Lies das Wort, benenne die Farbe.
Vier Blöcke zu je zwölf Trials. In den ersten zwei liest du das Wort und ignorierst die Tinte. In den letzten zwei benennst du die Tinte und ignorierst das Wort. Lesen läuft automatisch; Benennen kostet Aufwand. Der Preis dieser Asymmetrie ist der Stroop-Effekt, und du kannst deinen eigenen in den nächsten neunzig Sekunden messen.
Klassisches Vier-Bedingungen-Design · Stroop 1935 · MacLeod 1991 Normwerte · 4 Farben, 12 Trials pro Block
Der Test
Klick die Antwort oder drück 1 bis 4 auf der Tastatur. Tempo zählt; ein falscher Klick kostet weniger als eine langsame richtige Antwort. Die Reaktionszeit wird ab dem Erscheinen des Wortes gemessen. Versuch nicht, zu viel über das Experiment nachzudenken, während du es machst.
Vier kurze Blöcke. Zwei Minuten total.
Jeder Trial zeigt ein Farbwort in einer Farbe. Deine Aufgabe wechselt pro Block: mal lesen, mal benennen. Wähl die Antwort aus den vier Buttons. Drück 1 bis 4 auf der Tastatur, wenn du das lieber hast.
Braucht Farbsehen. Etwa 90 Sekunden. Deine Daten bleiben im Browser.
Was du gerade gemessen hast
Der Stroop-Effekt ist einer der robustesten Befunde der kognitiven Psychologie. Über fünfhundert Studien haben ihn in verschiedenen Sprachen, Altersgruppen und Kulturen repliziert. Selbst bei Patienten mit präfrontalem Hirnschaden überlebt der Effekt, wenn auch in anderer Grösse.
1935 in Nashville
John Ridley Stroop führte das Original 1935 am George Peabody College for Teachers durch. Seine Versuchspersonen lasen Spalten von Farbwörtern, die in widersprüchlichen Tinten gedruckt waren, und benannten die Tintenfarben derselben Listen. Das Benennen dauerte im Schnitt 74 Prozent länger, wenn das Wort der Farbe widersprach. Der Rückweg, also Wörter, die durch die Tinte verlangsamt wurden, war kaum messbar. Diese Asymmetrie ist der Kern.
Warum Lesen gewinnt
Cohen, Dunbar und McClelland modellierten den Effekt 1990 als parallele Wettrennen zwischen zwei Pfaden. Lesen ist so geübt, dass es ohne Vorsatz läuft; eine Farbe zu benennen braucht Kontrolle. Das Kontrollsystem kann den Lesepfad unterdrücken, aber nicht sofort und nicht umsonst. Die Kosten zeigen sich als zusätzliche Millisekunden.
Wie robust ist der Effekt
MacLeods Übersichtsarbeit von 1991 erfasste über vierhundert Studien bis dahin. Die Farbbenennungs-Interferenz tritt verlässlich auf in alphabetischen, syllabischen und ideografischen Schriften, bei einsprachigen wie zweisprachigen Personen, bei Kindern sobald sie flüssig lesen. Mittlere Interferenz bei jungen Erwachsenen liegt unter Standardbedingungen zwischen 100 und 300 Millisekunden.

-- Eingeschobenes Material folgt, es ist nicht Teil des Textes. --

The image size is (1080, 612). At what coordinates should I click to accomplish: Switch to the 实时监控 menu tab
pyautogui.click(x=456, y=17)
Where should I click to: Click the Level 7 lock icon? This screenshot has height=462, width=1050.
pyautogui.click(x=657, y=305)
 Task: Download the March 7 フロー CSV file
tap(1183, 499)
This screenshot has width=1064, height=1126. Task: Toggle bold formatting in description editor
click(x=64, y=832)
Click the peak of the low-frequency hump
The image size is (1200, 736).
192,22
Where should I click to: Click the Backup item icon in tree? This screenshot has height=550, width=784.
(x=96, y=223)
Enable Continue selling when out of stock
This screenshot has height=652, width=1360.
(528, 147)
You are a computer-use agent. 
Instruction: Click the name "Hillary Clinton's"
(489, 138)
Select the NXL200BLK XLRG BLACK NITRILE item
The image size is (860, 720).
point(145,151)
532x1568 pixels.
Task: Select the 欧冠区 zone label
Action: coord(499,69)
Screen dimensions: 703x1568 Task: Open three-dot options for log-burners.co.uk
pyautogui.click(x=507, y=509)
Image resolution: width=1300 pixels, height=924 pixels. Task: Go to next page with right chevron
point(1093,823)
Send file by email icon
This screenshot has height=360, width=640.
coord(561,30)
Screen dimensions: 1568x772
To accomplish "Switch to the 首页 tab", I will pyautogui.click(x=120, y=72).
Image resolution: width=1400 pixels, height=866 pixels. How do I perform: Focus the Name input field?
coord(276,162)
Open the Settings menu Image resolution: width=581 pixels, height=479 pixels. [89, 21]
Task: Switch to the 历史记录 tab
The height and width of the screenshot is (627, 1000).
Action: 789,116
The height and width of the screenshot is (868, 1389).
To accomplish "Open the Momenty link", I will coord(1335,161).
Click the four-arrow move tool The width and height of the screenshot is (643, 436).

Was diese Version nicht ist
Ein Browser-Test mit zwölf Trials pro Block ist eine kleine Stichprobe. Echte Laborexperimente arbeiten mit vierzig bis hundert Trials und kontrollieren für Ermüdung, Bildschirm-Leuchtdichte und Schriftgrösse. Behandle deinen Wert als Grössenordnung, nicht als klinischen Befund. Die Robustheit liegt im Mittelwert vieler Personen, nicht in einem einzelnen Durchlauf.
Quellen
- Stroop J.R. (1935). Studies of interference in serial verbal reactions. Journal of Experimental Psychology 18, 643–662.
- MacLeod C.M. (1991). Half a century of research on the Stroop effect: an integrative review. Psychological Bulletin 109, 163–203.
- MacLeod C.M., Dunbar K. (1988). Training and Stroop-like interference: evidence for a continuum of automaticity. Journal of Experimental Psychology: Learning, Memory, and Cognition 14, 126–135.
- Cohen J.D., Dunbar K., McClelland J.L. (1990). On the control of automatic processes: A parallel distributed processing account of the Stroop effect. Psychological Review 97, 332–361.